Configuration method for connecting from WSL environment to Windows host MCP server.

### 1. Windows Host Configuration

**Starting MCP server with PowerShell:**

```powershell
$env:MCP_HTTP_MODE='true'; $env:MCP_HTTP_PORT='3000'; npx @kajidog/mcp-tts-voicevox
```

### 2. WSL Environment Configuration

**Check Windows host IP address:**

```bash
# Get Windows host IP address from WSL
ip route show | grep default | awk '{print $3}'
```

Usually in the format `172.x.x.1`.

**Claude Code .mcp.json configuration example:**

```json
{
  "mcpServers": {
    "tts": {
      "type": "sse",
      "url": "http://172.29.176.1:3000/sse"
    }
  }
}
```

**Important Points:**
- Within WSL, `localhost` or `127.0.0.1` refers to WSL internal, so cannot access Windows host services
- Use WSL gateway IP (usually `172.x.x.1`) to access Windows host
- Ensure the port is not blocked by Windows firewall

**Connection Test:**

```bash
# Check connection to Windows host MCP server from WSL
curl http://172.29.176.1:3000
```

If normal, `404 Not Found` will be returned (because root path doesn't exist).

## Troubleshooting

### Common Issues

1. **VOICEVOX Engine is not running**

   ```bash
   curl http://localhost:50021/speakers
   ```

2. **Audio is not playing**

   - Check system audio output device
   - Check platform-specific audio playback tools:
     - **Linux**: Requires one of `aplay`, `paplay`, `play`, `ffplay`
     - **macOS**: `afplay` (pre-installed)
     - **Windows**: PowerShell (pre-installed)

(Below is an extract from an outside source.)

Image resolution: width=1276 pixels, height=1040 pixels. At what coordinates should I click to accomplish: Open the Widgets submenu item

3. **Not recognized by MCP client**
   - Check package installation: `npm list -g @kajidog/mcp-tts-voicevox`
   - Check JSON syntax in configuration file

## License

ISC

[![MseeP.ai Security Assessment Badge](https://mseep.net/pr/kajidog-mcp-tts-voicevox-badge.png)](https://mseep.ai/app/kajidog-mcp-tts-voicevox)

## Developer Information

Instructions for developing this repository locally.

### Setup

1.  Clone the repository:
    ```bash
    git clone https://github.com/kajidog/mcp-tts-voicevox.git
    cd mcp-tts-voicevox
    ```
2.  Install [pnpm](https://pnpm.io/) (if not already installed).
3.  Install dependencies:
    ```bash
    pnpm install
    ```

### Main Development Commands

You can run the following commands in the project root.

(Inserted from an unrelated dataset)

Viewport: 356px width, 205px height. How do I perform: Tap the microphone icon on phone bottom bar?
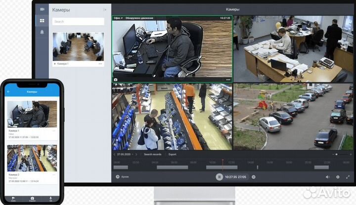(50, 199)
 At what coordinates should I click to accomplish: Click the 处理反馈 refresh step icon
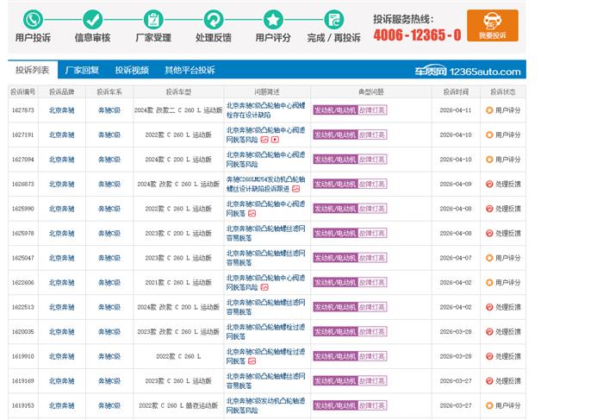tap(213, 19)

-   **Build all packages:**
    ```bash
    pnpm build
    ```
-   **Run all tests:**
    ```bash
    pnpm test
    ```
-   **Run all linters:**
    ```bash
    pnpm lint
    ```
-   **Start root server in development mode:**
    ```bash
    pnpm dev
    ```
-   **Start stdio interface in development mode:**
    ```bash
    pnpm dev:stdio
    ```

These commands will also properly handle processing for related packages within the workspace.